Ariana DeBose as Schmigadoon's schoolteacher
Cameron, the Disney star of Liv and Maddie who confirmed that she's bisexual in a tweet during Pride Month of 2020, spoke about what it means to her to be a part of Schmigadoon and its centering of marginalized people.
"What Schmigadoon does so well is that it takes what openly presents as very unrealistic, very over-the-top -- the very point of the contrast is to point out the differences between our modern day and the classical musical tropes that we're all used to seeing that at this point feel quite outdated," Cameron says. "It takes these unrealistic, fanstasy-like circumstances and it pairs it back and makes it incredibly human.
"These two worlds [are] holding hands, and people that weren't originally a part of these stories back when these musicals were current [are given a voice]. A big theme of this is sexuality, and Kristin's character represents 'mothers against the future,' like anything progressive," she adds. "That's the joy of Schmigadoon is that it's all about humanity. It's all about progress and loving yourself and each other, and really loving your fellow humans."

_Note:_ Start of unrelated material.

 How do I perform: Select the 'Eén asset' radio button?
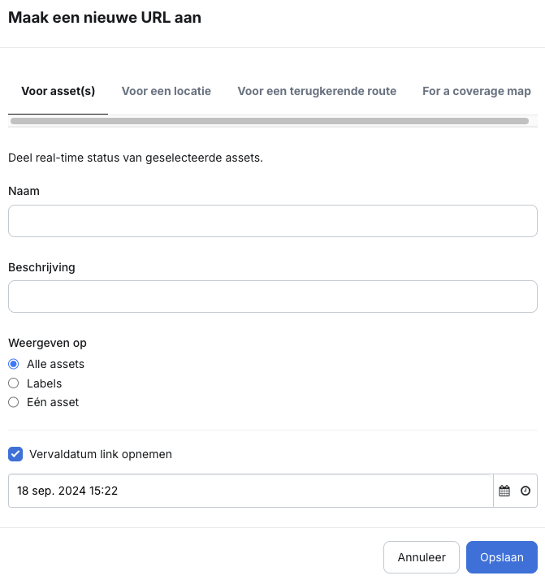tap(14, 402)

Dove Cameron and Aaron Tveit
Before Melissa and Josh embark on their camping journey that leads them to Schmigadoon, the audience learns that she's a musical theater fan. In an early scene, she watches Singin' in the Rain (arguably the mother of all musical films) while Josh slumbers. She becomes the guide to navigating life under Schmigadoon's rules (musical rules aren't hard if you know them) and often urges Josh to sing to get the answers he needs in that world. Tony-nominated Tveit (Next to Normal, Catch Me if You Can, the big-screen Les Miserables) discusses Schmigadoon's lessons.

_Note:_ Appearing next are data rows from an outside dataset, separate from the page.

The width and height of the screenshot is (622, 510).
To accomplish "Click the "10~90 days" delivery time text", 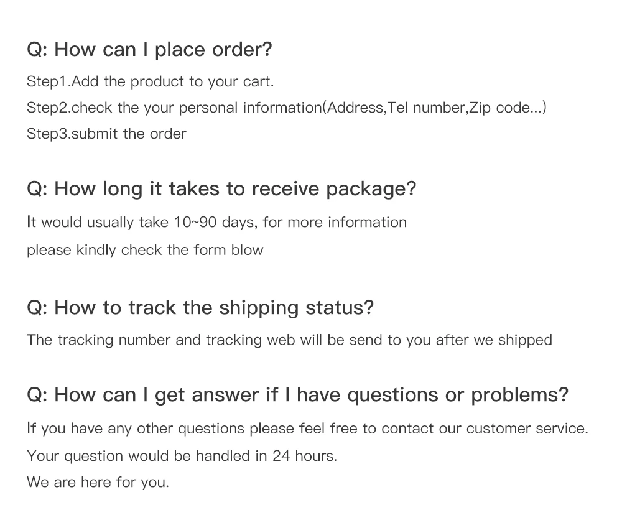I will pyautogui.click(x=215, y=223).
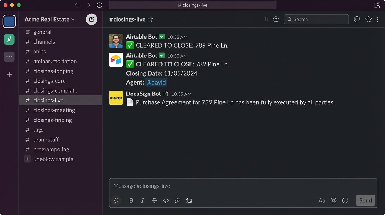Select the #general channel in the sidebar
This screenshot has height=215, width=385.
click(x=42, y=32)
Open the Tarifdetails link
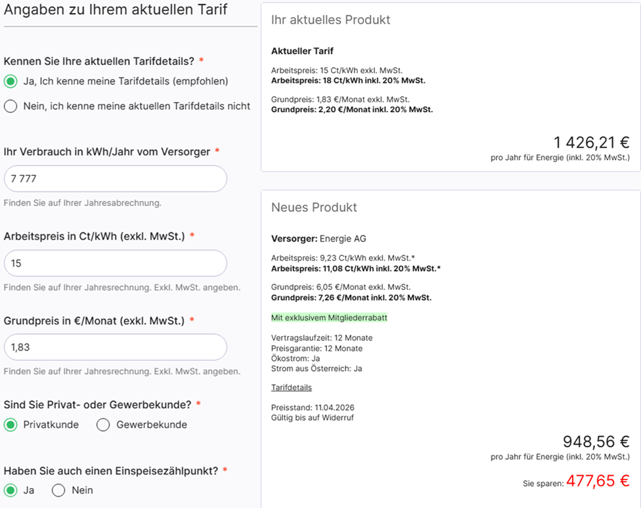The width and height of the screenshot is (641, 508). [x=291, y=388]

"It's a sneaky thing it [Schmigadoon] goes on, you realize that what they're actually doing is, as much as Cecily and Keegan's characters are learning from these people, these people, who are so sort-of single-minded and one-dimensional, by the end of this story, their lives change," Tveit says. "The themes of acceptance, all of these notions ... that we are at a moment where I hope we are recognizing these things in our society on a much bigger scale, the show is doing. It's reclaiming these stories that maybe weren't accepted at the time."

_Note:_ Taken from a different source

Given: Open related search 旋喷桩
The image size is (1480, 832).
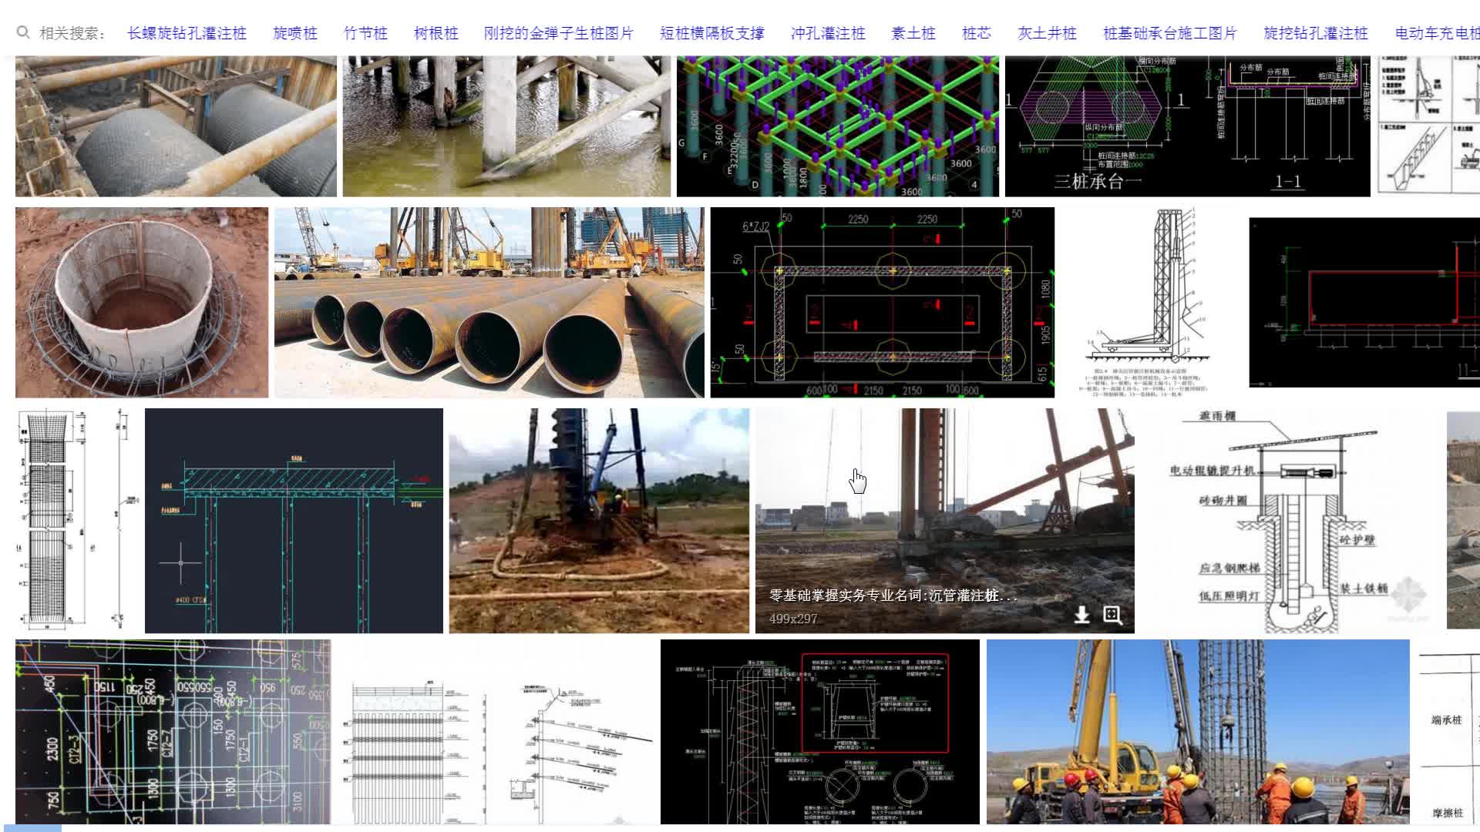Looking at the screenshot, I should coord(295,33).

Alan Cumming as Mayor Menlove
Broadway veteran Harada shines in her deliciously tongue-in-cheek number in which she muses about her husband's "queer" demeanor. The Hawaii-born star of shows like Avenue Q and Cinderella says she's been lucky in her career to have enjoyed what she calls "color-aware" casting. The musical has long portrayed people of Asian descent through stereotypes. Look no further than South Pacific and The King and I. She's proud to be a part of Schmigadoon's rewriting of the musical.
Ann Harada
"This is the kind of work you want to be a part of. If anyone can criticize the American musical for anything, it's that we need to be more progressive and reflect the world more as it is than what it was," Harada says. "If Schmigadoon is doing that, that's taking it a step in the right direction. And it's exposing it to a wide array of people who would not otherwise get to see Broadway and who, in fact, might never have seen Broadway."